Submitted to: Mycological Research
Publication Type: Peer Reviewed Journal
Publication Acceptance Date: 9/1/2006
Publication Date: 11/20/2006
Citation: Farr, D.F., Aime, M.C., Rossman, A.Y., Palm, M.E. 2006. The Species of Colletotrichum on Agavaceae. Mycological Research. 110:1395-1408.
Interpretive Summary: Fungi cause serious diseases of crop plants and trees. Many of these fungi do not occur in the United States and have potential as invasive species. In order to prevent the entry of invasive fungi, it is critical to know which species exist both inside and outside the United States. In this paper fungi in a group that causes leaf diseases were examined using characters visible with the microscope as well as genetic characters. The fungi on the plant family that includes American aloe, New Zealand flax, and lucky bamboo were characterized, described and illustrated. In addition their relationship to other species was determined using genetic characters. A total of five fungal species were found on these plants. Of these, two species are present in the United States while three do not occur in the U.S. Thus, it is important to be able to tell the difference between these related fungi. One of the three species not found in the U.S. is new to science. This research will be used by plant quarantine officials and plant pathologists to identify these fungi and to prevent entry of these potentially invasive species into the United States.
Technical Abstract: Members of the genus Colletotrichum cause diseases on a number of host plants. Plants belonging to the Agavaceae (Monocotyledons: Liliales) and inspected at U.S. ports of entry frequently are infected with species of Colletotrichum. Three species of Colletotrichum, which seem to be restricted to the Agavaceae, were detected through morphological studies and molecular sequence analyses of the large subunit of the nuclear ribosomal DNA (LSU) and the internally transcribed spacer region of the nuclear ribosomal DNA (ITS) of specimens and cultures. Colletotrichum agaves on Agave is fully described and illustrated. Colletotrichum dracaenophilum is described as a new species for isolates having long conidia and occurring on Draceana sanderiana from China. Colletotrichum phormii and G. phormii are determined to be the correct names for the asexual and sexual states, respectively, of a species mainly on Phormium and formerly referred to as C. rhodocyclum and G. phacidiomorpha. In addition, C. gloeosporioides and C. boninense were isolated from plants in the Agavaceae. A key to species of Colletotrichum on Agavaceae is included.

Extracted data entries:
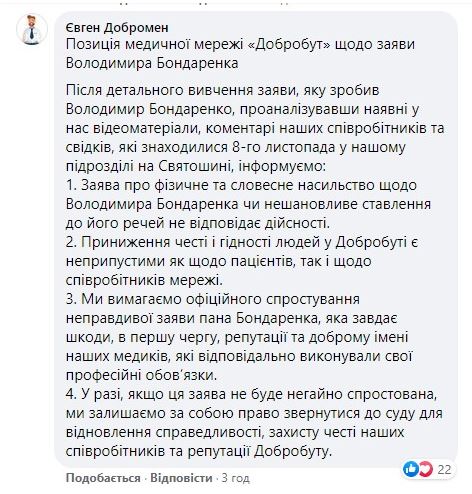472x494 pixels.
Task: Click final line ending репутації Добробуту
Action: click(199, 452)
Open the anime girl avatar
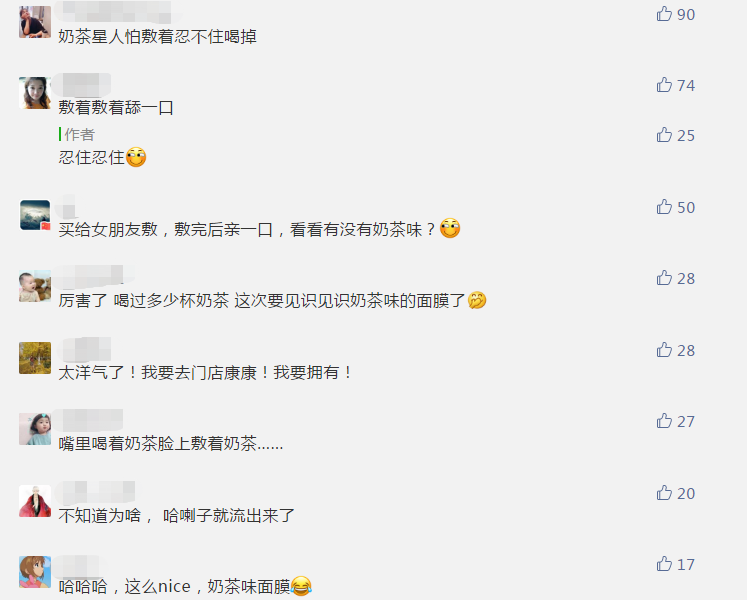This screenshot has width=747, height=600. pyautogui.click(x=35, y=572)
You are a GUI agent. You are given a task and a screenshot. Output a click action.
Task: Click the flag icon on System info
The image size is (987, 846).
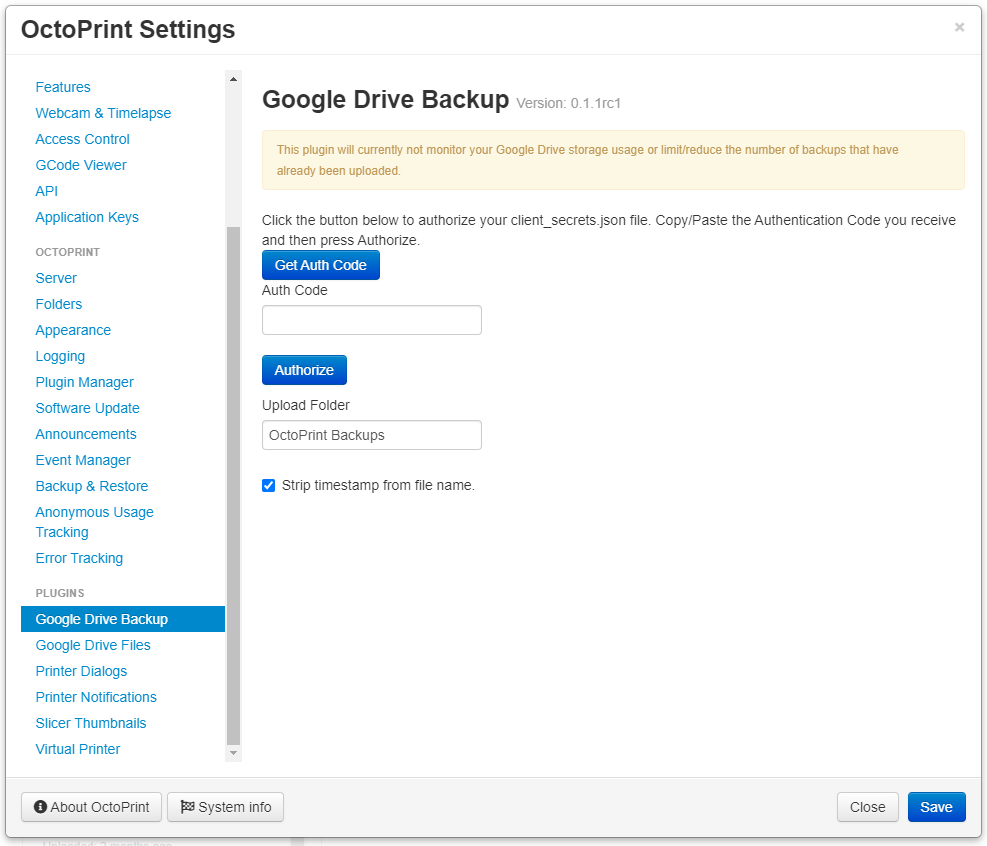tap(187, 807)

• Work order
Answer these questions about the Colletotrichum on Agavaceae text, using the facts it states:
(a) What publication date is listed?
(b) According to the interpretive summary, how many fungal species were found on the plants in this family?
(c) On what plant, and from what country, does Colletotrichum dracaenophilum occur?
Answer from the text alone.

• Task result
(a) 11/20/2006
(b) Five
(c) On Draceana sanderiana from China